:: TAREFA PRÁTICA 1 ::
Reproduza o trecho selecionado começando nas palavras "Bostic avalia que" e parando logo após "semestre de 2026.".
:: TAREFA PRÁTICA 2 ::
Responda sobre o trecho selecionado:
(a) A qual emissora Raphael Bostic deu a entrevista?
(b) Como Bostic avalia que o Fed ainda deve permanecer, levando em conta a inflação?
(c) Até quando Bostic acredita que o Fed sentirá algum impacto das tarifas?

O presidente do Federal Reserve (Fed, o banco central norte-americano) de Atlanta, Raphael Bostic, afirmou, em entrevista para a CNBC, nesta sexta-feira, 30, que dois cortes nas taxas de juros não representam seu cenário base porque ele acredita que a inflação será “teimosa” e “persistente”. Segundo ele, a inflação ainda é muito alta e precisa ser reduzida para a meta a 2%, apesar de parecer “estagnada” há dois anos.
“Gostaria de ver evidências claras de um retorno da inflação a 2%. Ainda temos um longo caminho a percorrer em relação à inflação, precisamos estar vigilantes. O risco de a inflação permanecer muito alta ainda é uma preocupação e, ainda que eu não espere que ela suba, acredito que pode persistir”, explicou ele, ao mencionar que a perspectiva é que a inflação “se mantenha estável” durante a maior parte deste ano.
Bostic avalia que o Fed ainda deve permanecer “um pouco” restritivo, levando em consideração a inflação, e que o BC americano não precisa flexibilizar a política monetária agora. Para ele, é preciso ter paciência em relação aos juros, e ressaltou que pode-se dizer que a inflação e os riscos de emprego estão em equilíbrio neste momento.
O presidente da distrital de Atlanta ainda pontuou que alguns efeitos das tarifas sobre os preços que ainda não se manifestaram e disse acreditar que o Fed terá algum impacto das tarifas até o primeiro semestre de 2026.

:: TRECHO DOS DADOS ::
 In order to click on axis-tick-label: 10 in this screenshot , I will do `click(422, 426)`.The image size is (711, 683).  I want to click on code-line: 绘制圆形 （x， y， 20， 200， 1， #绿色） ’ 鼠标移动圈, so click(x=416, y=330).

:: SOLUÇÃO DO EXERCÍCIO 1 ::
Bostic avalia que o Fed ainda deve permanecer “um pouco” restritivo, levando em consideração a inflação, e que o BC americano não precisa flexibilizar a política monetária agora. Para ele, é preciso ter paciência em relação aos juros, e ressaltou que pode-se dizer que a inflação e os riscos de emprego estão em equilíbrio neste momento.
O presidente da distrital de Atlanta ainda pontuou que alguns efeitos das tarifas sobre os preços que ainda não se manifestaram e disse acreditar que o Fed terá algum impacto das tarifas até o primeiro semestre de 2026.

:: SOLUÇÃO DO EXERCÍCIO 2 ::
(a) À CNBC.
(b) "Um pouco" restritivo.
(c) Até o primeiro semestre de 2026.